It could make some sense to use strchr, because in idiomatic UNIX tools, single character command line options can be clustered. But that also means that subsequent code should not be tested for a specific position.
And if you ever find yourself actually doing command line parsing, use getopt(). It handles all the corner cases reliably, and consistent with other tools.
Your code actually has 2 bugs. The first I assume is just a typo and you meant to use [1][1] == ‘r’. The second one is that you would accept “-rblah” as well.
Not to mention the potential signed integer overflow in (*right - *left) and (*left - *right), which is undefined behavior. And even if you rely on common two's complement wraparound, the result may be wrong; for example, (INT_MAX-(-1)) should mathematically yield a positive value, but the function will produce INT_MIN, which is negative.
And then we have this "modern" way of spelling pointers, "const int* right" (note the space). In C, declaration syntax mirrors use, so it should be "const int *right", because "*right" is a "const int".
You are right, the implementation of the "compare" function should have used only comparison operators, not subtraction, because unlike subtraction the comparison operations are not affected by overflow (the hardware implementation of integer comparison handles overflow automatically).
When there is no overflow, the sign of the subtraction result provides the same information as a comparison operator, but this is no longer true when overflow happens.
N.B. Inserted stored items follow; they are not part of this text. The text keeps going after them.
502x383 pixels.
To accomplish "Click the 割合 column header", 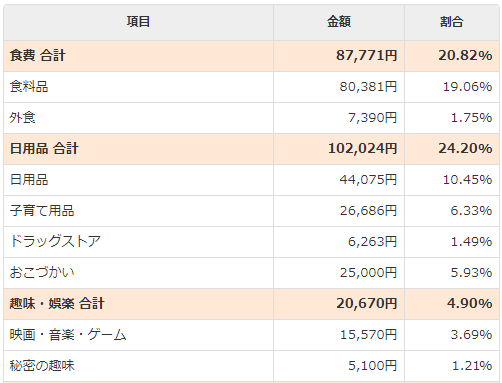I will (x=452, y=22).
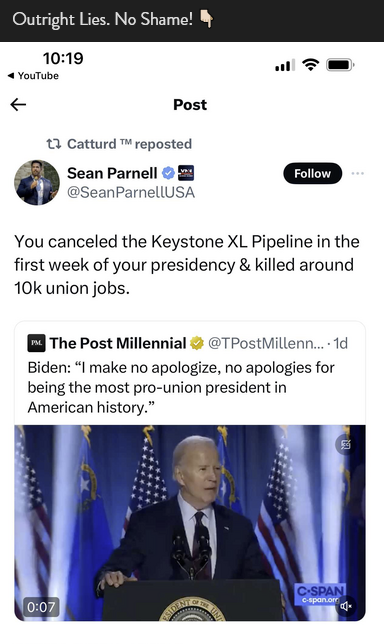Viewport: 384px width, 644px height.
Task: Open the three-dot more options menu
Action: pyautogui.click(x=358, y=173)

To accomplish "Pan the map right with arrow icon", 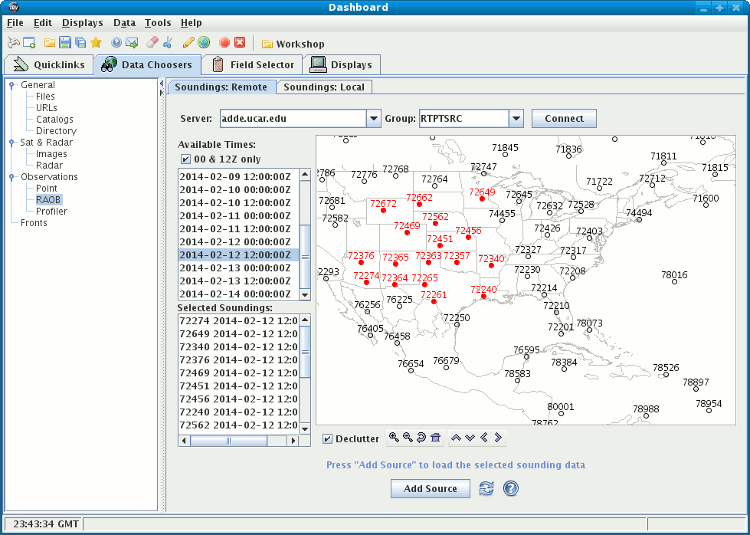I will click(498, 438).
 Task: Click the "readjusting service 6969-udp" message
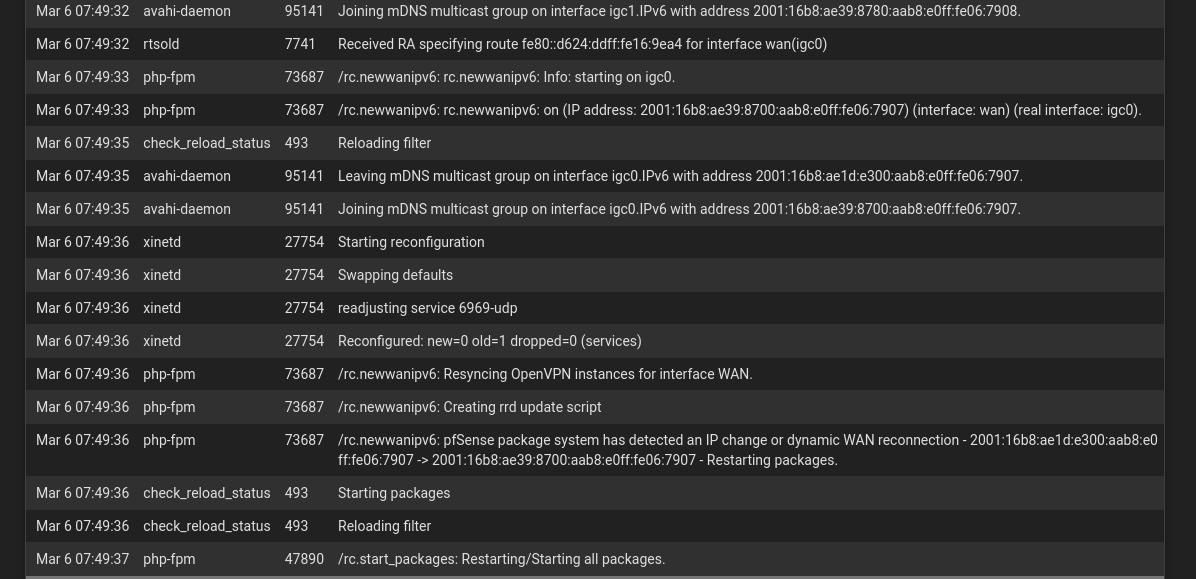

Using only arithmetic operators would require explicit checks for overflow and this would be a very inefficient implementation, because the comparison operators handle overflow implicitly without any overhead (because the comparison operators do not use the sign of the subtraction result to decide their truth value, but they compute the true sign of the result, by the modulo 2 sum, a.k.a. XOR, of the result sign with the integer overflow flag; this is done in hardware, with no overhead).
The feature that integer comparison must be correct regardless of overflow has been a requirement in CPU design since the earliest times. Very few CPUs, the most notable examples being Intel 8080 and RISC-V, lacked this feature. The competitors and successors of Intel 8080, i.e. Motorola MC6800 and Zilog Z80 have added it, making them much more similar to the previously existing CPUs than Intel 8080 was. The fact that even microprocessors implemented with a few thousand transistors around 1975 had this feature emphasizes how weird is that RISC-V lacks such a feature in 2025, after 50 years and being implemented with a number of transistors many orders of magnitude greater.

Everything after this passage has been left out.